**SET TASK:** Copy out word for word the lines of the items from the one containing "The width and" through the one containing "Action: click(684, 431)", both included. Leave the pictures out of your answer.
— START WORKING DATA —
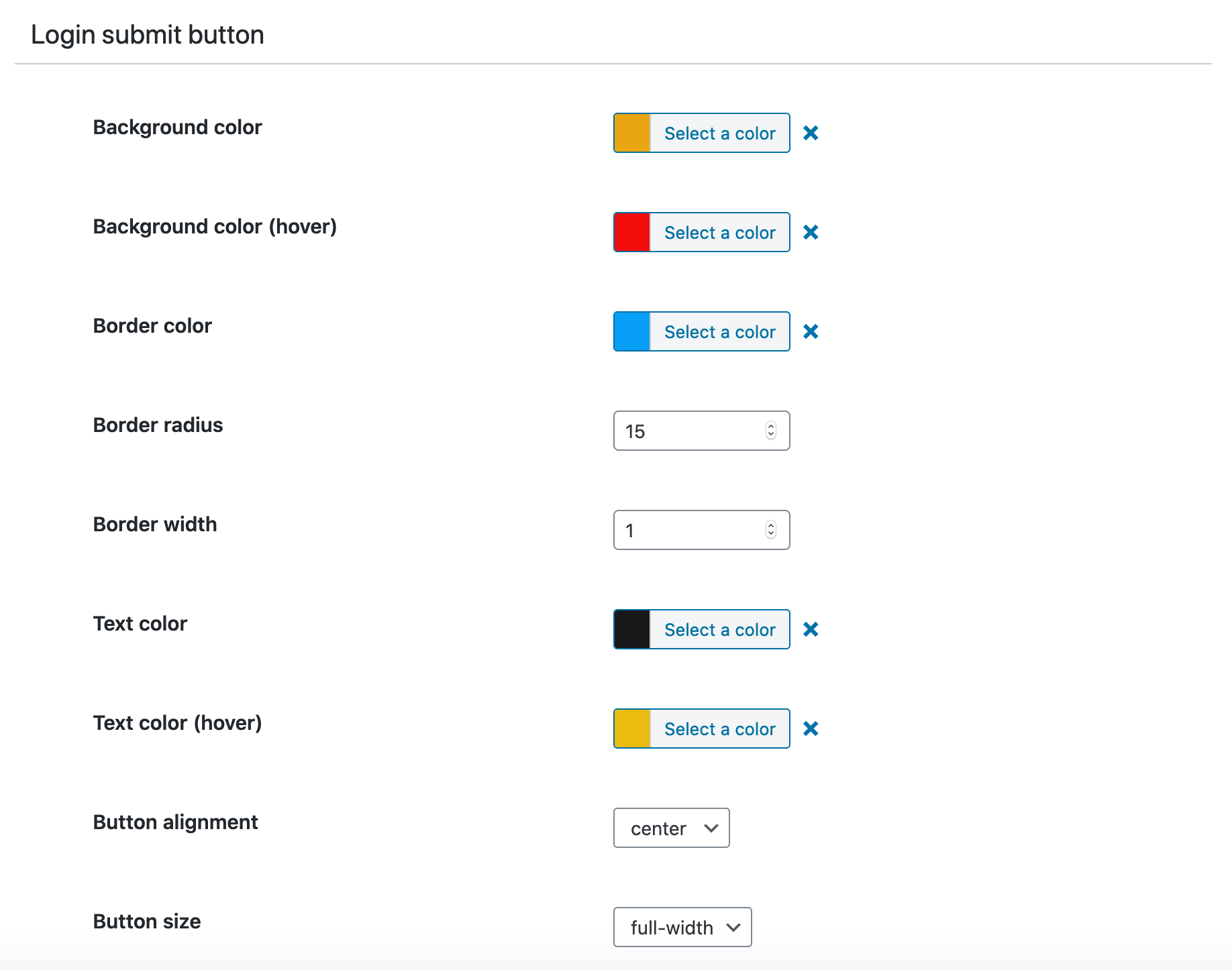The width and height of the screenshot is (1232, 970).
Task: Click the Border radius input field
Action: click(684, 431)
— END WORKING DATA —
— START WORKING DATA —
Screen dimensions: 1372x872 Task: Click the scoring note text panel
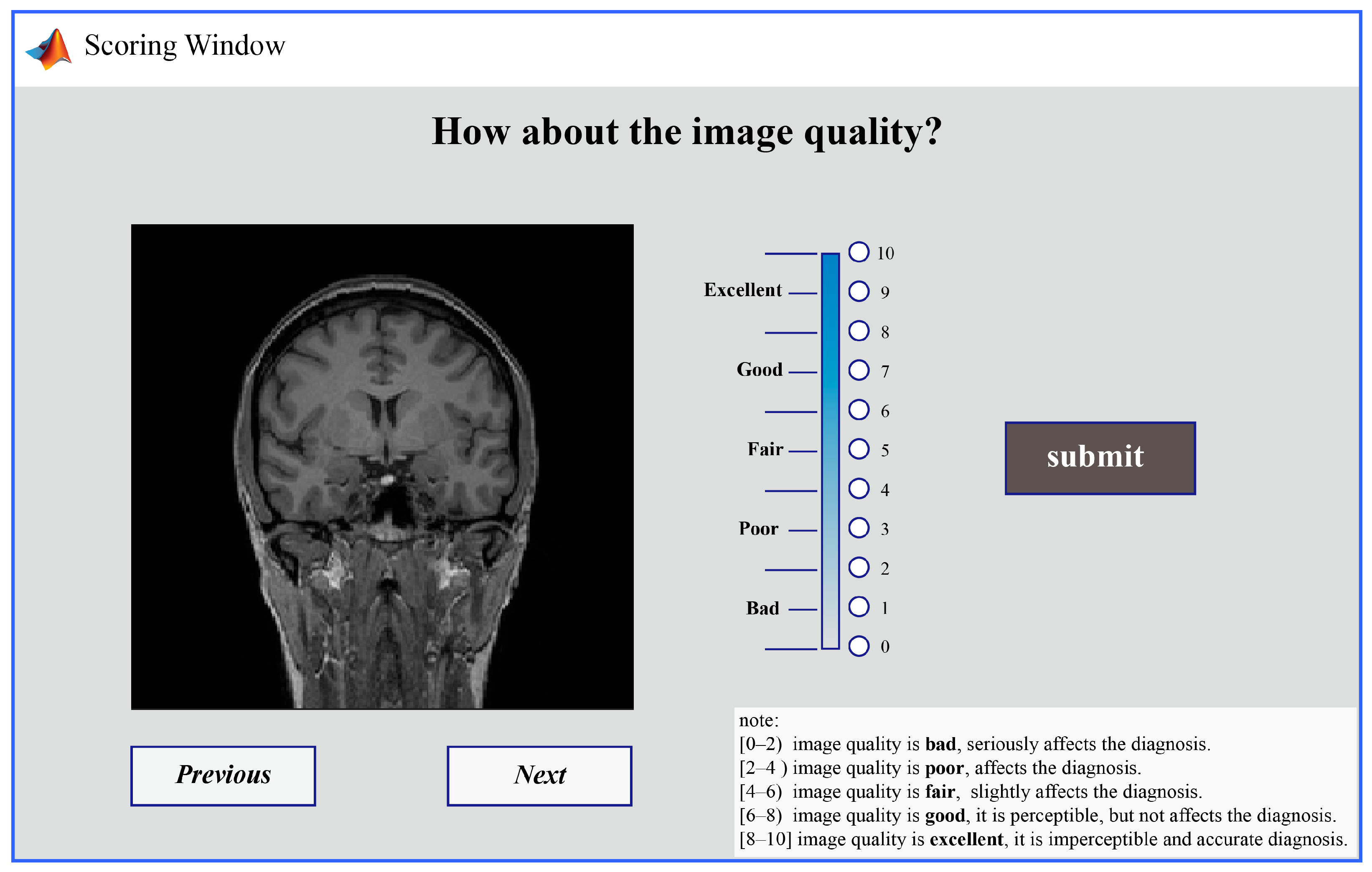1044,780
— END WORKING DATA —
— START WORKING DATA —
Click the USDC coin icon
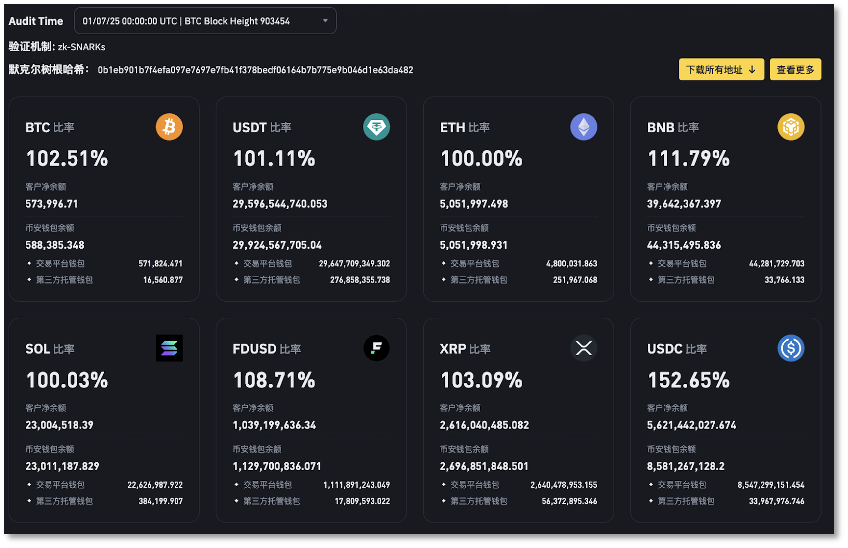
— END WORKING DATA —
**ANSWER TO THE TASK:**
The width and height of the screenshot is (1232, 970).
Task: Click the Border radius input field
Action: click(684, 431)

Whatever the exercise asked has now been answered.